TLECs are generally unilocular cysts with thin walls, and are not associated with
intramural nodules [2]. Therefore, US findings in TLECs might be similar to those in simple thyroid cysts.
However, they do not always exhibit the typical sonographic appearance of simple thyroid
cysts [2]
[5]
[9]
[10]
[11]
[15]. Carney described the cyst as a fluid-filled cavity with a large amount of suspended
debris [10]. Lim-Tio et al. described it as a heterogeneous echogenic nodule with a hypoechoic
rim [9]. Ahuja et al. reported an echogenic cyst presenting suspended debris associated
with a comet-tail artifact [4]. Suzuki et al. reported that half of TLECs appeared as calcified nodules on US [2]. Moreover, TLECs may mimic malignancy on sonography [11].
In this study, we classified four types of US findings in TLECs. The cystic type accounted
for only half of the TLECs in this study. The others appeared like nodules containing
solid components on US, even though the TLECs did not have solid areas or mural nodules.
TLECs contained proteinaceous material, cell debris, and/or cholesterol clefts. The
contents may influence the US appearance. Similar findings on the internal architecture
of cystic lesions have been demonstrated in thyroglossal duct cysts [13].
Interestingly, in this study, 25.0% of TLECs were the pseudo-calcified type. Kobayashi
et al. classified six types of calcifications on US, including punctate microcalcifications,
speckled type calcifications, fragmentary type calcifications, massive type calcifications,
egg-shell type calcifications, and punctate microcalcifications in the parenchyma
[16]. The pseudo-calcified type seen in the present cases was consistent with massive
type calcifications. However, histological examination did not reveal calcification.

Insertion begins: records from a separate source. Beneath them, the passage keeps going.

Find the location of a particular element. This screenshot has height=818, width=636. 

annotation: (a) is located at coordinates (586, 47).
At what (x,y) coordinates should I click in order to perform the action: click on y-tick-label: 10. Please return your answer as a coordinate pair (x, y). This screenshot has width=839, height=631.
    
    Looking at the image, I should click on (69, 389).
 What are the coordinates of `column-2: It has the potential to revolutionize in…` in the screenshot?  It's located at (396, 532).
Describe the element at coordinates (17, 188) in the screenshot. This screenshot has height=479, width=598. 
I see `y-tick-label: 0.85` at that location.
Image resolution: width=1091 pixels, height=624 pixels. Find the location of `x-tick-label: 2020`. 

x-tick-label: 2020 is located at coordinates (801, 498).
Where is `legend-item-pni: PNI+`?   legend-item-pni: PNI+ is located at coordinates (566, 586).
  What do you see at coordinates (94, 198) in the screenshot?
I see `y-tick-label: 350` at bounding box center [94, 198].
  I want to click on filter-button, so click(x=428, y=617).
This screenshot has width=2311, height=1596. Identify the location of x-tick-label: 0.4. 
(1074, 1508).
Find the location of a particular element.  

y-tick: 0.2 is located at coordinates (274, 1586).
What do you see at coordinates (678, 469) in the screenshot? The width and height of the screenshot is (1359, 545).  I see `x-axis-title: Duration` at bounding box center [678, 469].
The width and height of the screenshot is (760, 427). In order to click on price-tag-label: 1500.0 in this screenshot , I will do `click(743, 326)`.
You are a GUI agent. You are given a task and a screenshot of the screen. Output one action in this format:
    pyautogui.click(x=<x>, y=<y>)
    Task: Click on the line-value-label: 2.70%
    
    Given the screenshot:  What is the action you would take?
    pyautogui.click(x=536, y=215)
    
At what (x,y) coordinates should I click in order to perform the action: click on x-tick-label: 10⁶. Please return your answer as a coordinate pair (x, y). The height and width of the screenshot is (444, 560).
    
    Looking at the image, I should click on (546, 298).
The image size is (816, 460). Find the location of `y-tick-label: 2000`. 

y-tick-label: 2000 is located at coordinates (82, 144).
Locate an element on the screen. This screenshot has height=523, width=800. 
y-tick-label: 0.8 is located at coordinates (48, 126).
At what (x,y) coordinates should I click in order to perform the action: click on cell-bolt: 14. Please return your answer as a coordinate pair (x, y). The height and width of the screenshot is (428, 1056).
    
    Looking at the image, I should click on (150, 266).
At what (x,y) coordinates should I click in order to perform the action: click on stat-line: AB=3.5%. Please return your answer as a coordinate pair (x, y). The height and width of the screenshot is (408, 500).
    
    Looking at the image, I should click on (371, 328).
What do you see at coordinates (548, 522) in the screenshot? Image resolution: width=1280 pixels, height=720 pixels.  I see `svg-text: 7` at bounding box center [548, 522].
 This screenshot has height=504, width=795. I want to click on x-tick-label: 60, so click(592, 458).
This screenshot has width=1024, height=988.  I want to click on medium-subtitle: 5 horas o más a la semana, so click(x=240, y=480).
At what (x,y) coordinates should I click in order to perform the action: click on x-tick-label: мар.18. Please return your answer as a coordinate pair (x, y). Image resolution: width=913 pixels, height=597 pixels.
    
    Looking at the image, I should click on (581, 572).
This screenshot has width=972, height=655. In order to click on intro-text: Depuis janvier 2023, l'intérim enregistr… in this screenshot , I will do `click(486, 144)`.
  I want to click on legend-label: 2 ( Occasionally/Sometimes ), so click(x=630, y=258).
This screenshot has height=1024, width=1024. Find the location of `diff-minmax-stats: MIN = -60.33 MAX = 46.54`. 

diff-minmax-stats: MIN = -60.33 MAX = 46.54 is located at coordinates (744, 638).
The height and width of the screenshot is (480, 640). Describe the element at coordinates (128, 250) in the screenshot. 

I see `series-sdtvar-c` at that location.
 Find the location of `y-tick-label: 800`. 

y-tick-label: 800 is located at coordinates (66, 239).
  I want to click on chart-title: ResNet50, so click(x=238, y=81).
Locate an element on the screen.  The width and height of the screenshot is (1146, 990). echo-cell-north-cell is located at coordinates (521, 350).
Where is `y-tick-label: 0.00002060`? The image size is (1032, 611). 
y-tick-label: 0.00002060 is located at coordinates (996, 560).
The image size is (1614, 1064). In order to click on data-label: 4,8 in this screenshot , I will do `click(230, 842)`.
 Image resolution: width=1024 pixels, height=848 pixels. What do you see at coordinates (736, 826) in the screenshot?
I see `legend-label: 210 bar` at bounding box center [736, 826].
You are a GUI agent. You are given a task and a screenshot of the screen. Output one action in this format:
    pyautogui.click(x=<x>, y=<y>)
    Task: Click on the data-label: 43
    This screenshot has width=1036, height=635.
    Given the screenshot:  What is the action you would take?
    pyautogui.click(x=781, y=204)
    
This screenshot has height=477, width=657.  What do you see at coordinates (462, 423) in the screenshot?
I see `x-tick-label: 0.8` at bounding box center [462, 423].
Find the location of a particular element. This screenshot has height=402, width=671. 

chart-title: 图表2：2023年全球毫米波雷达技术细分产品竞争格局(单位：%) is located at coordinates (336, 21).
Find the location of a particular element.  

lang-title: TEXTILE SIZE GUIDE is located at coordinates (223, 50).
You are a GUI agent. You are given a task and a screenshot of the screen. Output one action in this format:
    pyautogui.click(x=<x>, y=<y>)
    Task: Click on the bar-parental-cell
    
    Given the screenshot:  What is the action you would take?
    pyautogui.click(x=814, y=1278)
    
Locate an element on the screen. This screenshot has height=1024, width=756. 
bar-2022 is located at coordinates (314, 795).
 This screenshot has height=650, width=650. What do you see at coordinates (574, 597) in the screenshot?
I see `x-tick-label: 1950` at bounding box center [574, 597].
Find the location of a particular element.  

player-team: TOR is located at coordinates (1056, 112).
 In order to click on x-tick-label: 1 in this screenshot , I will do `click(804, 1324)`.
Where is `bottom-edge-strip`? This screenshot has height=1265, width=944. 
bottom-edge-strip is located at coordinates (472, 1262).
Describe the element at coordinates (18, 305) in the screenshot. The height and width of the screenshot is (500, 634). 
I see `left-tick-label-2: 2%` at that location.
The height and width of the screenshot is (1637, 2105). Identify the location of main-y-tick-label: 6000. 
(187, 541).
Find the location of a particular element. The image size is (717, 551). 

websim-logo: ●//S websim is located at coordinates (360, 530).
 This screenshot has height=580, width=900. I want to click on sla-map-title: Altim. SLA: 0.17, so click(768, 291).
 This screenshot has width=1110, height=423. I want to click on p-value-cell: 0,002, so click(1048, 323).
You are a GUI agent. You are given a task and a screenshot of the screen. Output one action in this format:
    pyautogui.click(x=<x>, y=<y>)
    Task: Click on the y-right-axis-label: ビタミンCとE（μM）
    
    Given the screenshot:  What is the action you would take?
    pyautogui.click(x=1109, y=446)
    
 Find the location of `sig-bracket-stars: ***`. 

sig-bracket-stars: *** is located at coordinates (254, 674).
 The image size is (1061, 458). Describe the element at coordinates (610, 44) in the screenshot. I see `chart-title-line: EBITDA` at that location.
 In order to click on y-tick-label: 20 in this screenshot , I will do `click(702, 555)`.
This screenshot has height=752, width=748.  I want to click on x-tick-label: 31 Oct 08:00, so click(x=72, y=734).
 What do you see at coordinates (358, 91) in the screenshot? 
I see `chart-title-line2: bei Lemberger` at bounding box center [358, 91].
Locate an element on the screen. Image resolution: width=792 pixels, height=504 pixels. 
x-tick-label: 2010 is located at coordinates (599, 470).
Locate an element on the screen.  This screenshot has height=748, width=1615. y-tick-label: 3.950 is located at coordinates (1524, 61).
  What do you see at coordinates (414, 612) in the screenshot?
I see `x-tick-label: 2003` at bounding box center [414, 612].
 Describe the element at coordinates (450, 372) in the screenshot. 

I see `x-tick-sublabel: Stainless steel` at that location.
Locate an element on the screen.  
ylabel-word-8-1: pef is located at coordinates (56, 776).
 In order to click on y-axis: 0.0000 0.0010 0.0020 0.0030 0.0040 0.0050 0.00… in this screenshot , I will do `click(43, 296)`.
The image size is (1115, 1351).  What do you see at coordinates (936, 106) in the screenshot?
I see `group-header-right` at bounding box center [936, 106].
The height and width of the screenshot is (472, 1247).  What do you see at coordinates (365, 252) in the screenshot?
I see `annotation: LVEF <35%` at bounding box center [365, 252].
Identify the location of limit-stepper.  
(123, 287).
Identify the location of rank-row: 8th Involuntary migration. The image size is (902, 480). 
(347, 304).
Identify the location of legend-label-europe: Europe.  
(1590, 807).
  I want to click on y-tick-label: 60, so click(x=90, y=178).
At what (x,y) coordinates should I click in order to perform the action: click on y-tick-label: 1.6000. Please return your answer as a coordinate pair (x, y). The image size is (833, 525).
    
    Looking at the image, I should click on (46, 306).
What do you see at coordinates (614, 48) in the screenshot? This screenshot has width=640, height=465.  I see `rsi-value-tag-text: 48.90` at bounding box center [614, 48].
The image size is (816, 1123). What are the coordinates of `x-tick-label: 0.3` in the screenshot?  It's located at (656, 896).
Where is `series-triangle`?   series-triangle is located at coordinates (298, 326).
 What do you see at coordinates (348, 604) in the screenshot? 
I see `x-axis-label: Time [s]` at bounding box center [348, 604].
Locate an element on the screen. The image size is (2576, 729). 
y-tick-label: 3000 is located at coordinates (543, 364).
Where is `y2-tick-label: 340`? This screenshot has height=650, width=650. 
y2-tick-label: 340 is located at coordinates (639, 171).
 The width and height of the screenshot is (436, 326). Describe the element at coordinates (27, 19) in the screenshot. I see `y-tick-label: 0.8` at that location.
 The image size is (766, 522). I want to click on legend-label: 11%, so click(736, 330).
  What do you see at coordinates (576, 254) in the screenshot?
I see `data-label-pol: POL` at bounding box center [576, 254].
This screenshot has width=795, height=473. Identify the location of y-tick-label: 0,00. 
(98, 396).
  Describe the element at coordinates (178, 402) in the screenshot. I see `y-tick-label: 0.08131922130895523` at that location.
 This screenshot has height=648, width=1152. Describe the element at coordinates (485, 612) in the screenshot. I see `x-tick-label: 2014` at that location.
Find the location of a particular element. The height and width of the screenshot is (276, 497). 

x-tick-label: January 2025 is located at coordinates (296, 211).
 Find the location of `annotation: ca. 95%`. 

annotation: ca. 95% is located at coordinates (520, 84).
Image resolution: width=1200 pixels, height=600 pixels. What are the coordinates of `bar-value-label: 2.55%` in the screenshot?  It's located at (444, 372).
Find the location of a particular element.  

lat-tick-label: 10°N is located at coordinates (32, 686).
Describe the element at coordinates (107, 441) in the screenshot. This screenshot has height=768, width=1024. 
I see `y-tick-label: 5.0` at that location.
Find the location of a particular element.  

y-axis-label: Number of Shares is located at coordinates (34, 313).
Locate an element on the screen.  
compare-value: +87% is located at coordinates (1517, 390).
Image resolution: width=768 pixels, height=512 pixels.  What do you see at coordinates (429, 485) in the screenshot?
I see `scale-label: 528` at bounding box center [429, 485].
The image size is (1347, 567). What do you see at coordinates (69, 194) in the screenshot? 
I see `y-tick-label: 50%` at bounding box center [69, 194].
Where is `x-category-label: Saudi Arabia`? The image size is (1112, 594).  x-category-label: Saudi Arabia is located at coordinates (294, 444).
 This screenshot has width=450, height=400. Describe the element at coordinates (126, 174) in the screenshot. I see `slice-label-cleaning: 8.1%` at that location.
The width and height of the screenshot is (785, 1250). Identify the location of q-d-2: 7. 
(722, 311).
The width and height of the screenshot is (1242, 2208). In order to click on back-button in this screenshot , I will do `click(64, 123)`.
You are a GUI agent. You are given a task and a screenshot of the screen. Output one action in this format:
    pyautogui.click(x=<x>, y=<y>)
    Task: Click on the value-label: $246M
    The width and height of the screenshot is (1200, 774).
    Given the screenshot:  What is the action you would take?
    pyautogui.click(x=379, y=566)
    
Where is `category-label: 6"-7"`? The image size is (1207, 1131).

Therefore, the term “pseudo-calcified type” was used. It is unclear why TLECs without
calcification present the densely hyperechoic structure with a posterior shadowing
artifact. In our study, the pseudo-calcified and cystic type tended to be smaller
and larger, respectively. The size of the lesion may be related to its appearance
on US. In addition, the structure of the cyst wall, which is composed of a squamous
cell lining and lymph follicles, and the intracystic contents may be related to the
findings. Recently, Cantisani et al. suggested that Q-elastography is a valuable tool
in the characterization of thyroid nodules, and it seems to be more sensitive than
contrast-enhanced US [17]. There is a possibility that Q-elastography may be helpful in distinguishing pseudo-calcified
TLEC from true calcified nodules.
In conclusion, we examined the US findings for 32 TLECs, and approximately half of
them did not exhibit the typical sonographic appearance of simple thyroid cysts. We
should be aware that TLECs may mimic calcified or solid nodules on US.